Commercial ferry for big trucks to run from Port Townsend during Hood Canal Bridge closure

PORT TOWNSEND — The state ferry agency has agreed to provide Port Townsend-to-Edmonds ferry service for commercial trucking operations during the scheduled six-week Hood Canal Bridge closure that will start on May 1.

“Christmas came early,” said Tim Caldwell, Jefferson County Ferry Advisory Committee chairman.

The service is intended to help major North Olympic Peninsula commercial trucking operations, such as the Port Townsend Paper Corp. mill and the Nippon Paper Industries USA mill in Port Angeles, which otherwise would have to send trucks on a more than 100 mile detour toward Olympia.

The bridge will close while its eastern half is replaced in a $471 million project.

In a letter to Jefferson County commissioners dated Tuesday, David Moseley, state assistant transportation secretary for the ferries division, said the state Department of Transportation has agreed to provide evening car-ferry service between Port Townsend and Edmonds during the closure.

A 124-car Issaquah-class ferry will be used after it is pulled from normal service on the Kingston-Edmonds route, state ferries system officials said.

The service will run Sunday through Thursday, leaving Edmonds at 8:40 p.m. and departing Port Townsend at 10:40 p.m.

The crossing time is about an hour and 45 minutes.

Room for six 82-foot tractor-trailers and 86 passenger vehicles will be provided during the closure.

The ferry also carries about 1,200 foot passengers.

The cost of the service will be $137,000. The money will come from the state bridge closure mitigation fund.

“After a thorough review, all parties agree that operating this service will benefit the freight community and other customers by providing an additional option for travel between Jefferson County and the east side of Puget Sound,” Moseley wrote to the county commissioners.

Details are being finalized, Moseley said.

Requested in August

The county commissioners in August sent a letter to Gov. Chris Gregoire and the Peninsula’s 24th District state lawmakers, whose district includes the North Olympic Peninsula, asking for the service.

Chuck Madison, Port Townsend Paper’s vice president for human resources, said state ferries was “very cooperative in looking at the number of options to provide tractor trailer transportation across the Sound.

“Through that cooperative effort, we now have a vital link for tractor trailer traffic for the mill, as well as the region, during the bridge closure.”

He added that it was “great to have the tractor-trailer uncertainty behind us.”

Madison said the company’s trucks, carrying loads of kraft paper to its box-making plant in Richmond, British Columbia, will use the ferry to Edmonds and return carrying loads of cardboard for recycling at the Port Townsend mill.

He said the mill will coordinate with other Peninsula commercial trucking operations to share spots on the ferry.

The big rigs will park in the center lanes, or “tunnel” of the vessel while noncommercial vehicles ride in the wings of the ferry.

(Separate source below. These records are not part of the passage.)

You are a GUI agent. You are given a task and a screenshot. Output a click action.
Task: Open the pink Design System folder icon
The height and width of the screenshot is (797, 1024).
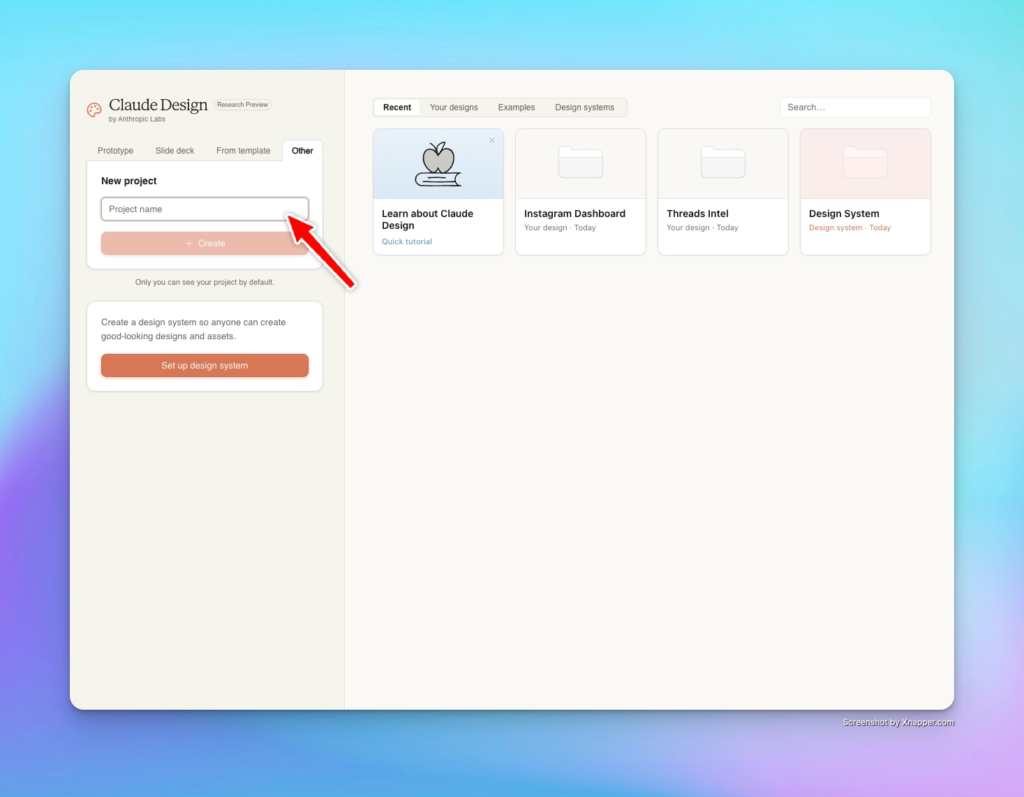[x=865, y=163]
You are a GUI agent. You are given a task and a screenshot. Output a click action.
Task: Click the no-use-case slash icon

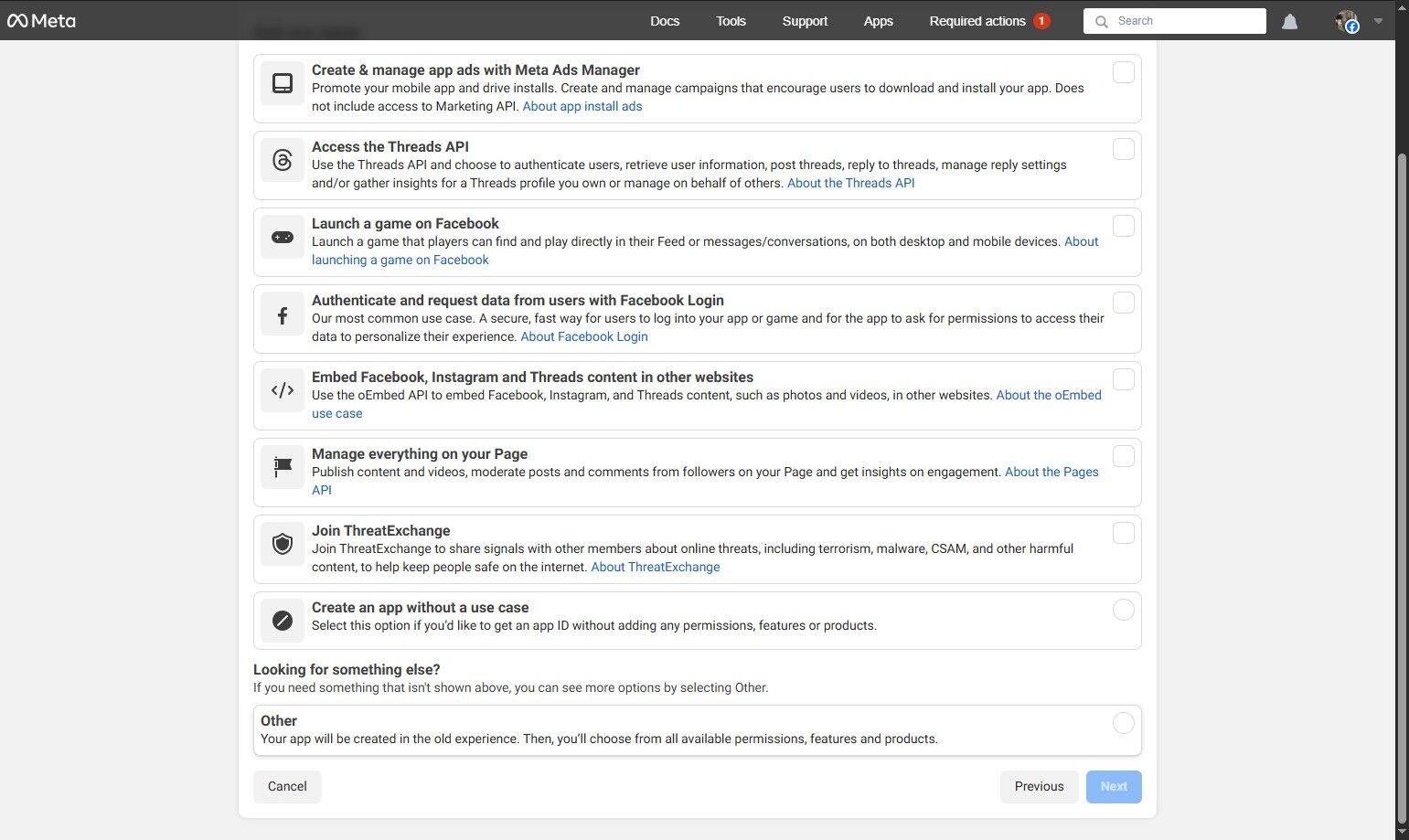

State ferries system spokeswoman Hadley Greene said that ferries officials, in discussions with Peninsula trucking operators, including Port Townsend Paper, determined that the Sunday-Thursday schedule would be best.

The state ferries system could not provide service seven nights a week because the ferries need one night for maintenance, and another night for refueling each week.

Caldwell credited Roger Loney, Port Townsend Paper mill manager, and Steve Reynolds, Puget Sound Energy chief executive officer, with promoting the service to state leaders.

Caldwell, former Port Townsend Chamber of Commerce manager and a longtime advocate for passenger ferry service, early last year broached the subject of a Port Townsend-Edmonds ferry during the bridge closure.

The service was provided after the bridge’s west end sank during a 1979 storm, leaving the Peninsula without a link for about three years.

Caldwell also saw the service as a cheap way to walk on to the ferry at Edmonds, visit Port Townsend, then take public transit and the bridge ferry shuttle to Kitsap County and ride the Bainbridge ferry back for free to Seattle during the bridge closure.

“This gives Port Townsend some time to do some promotions,” he said.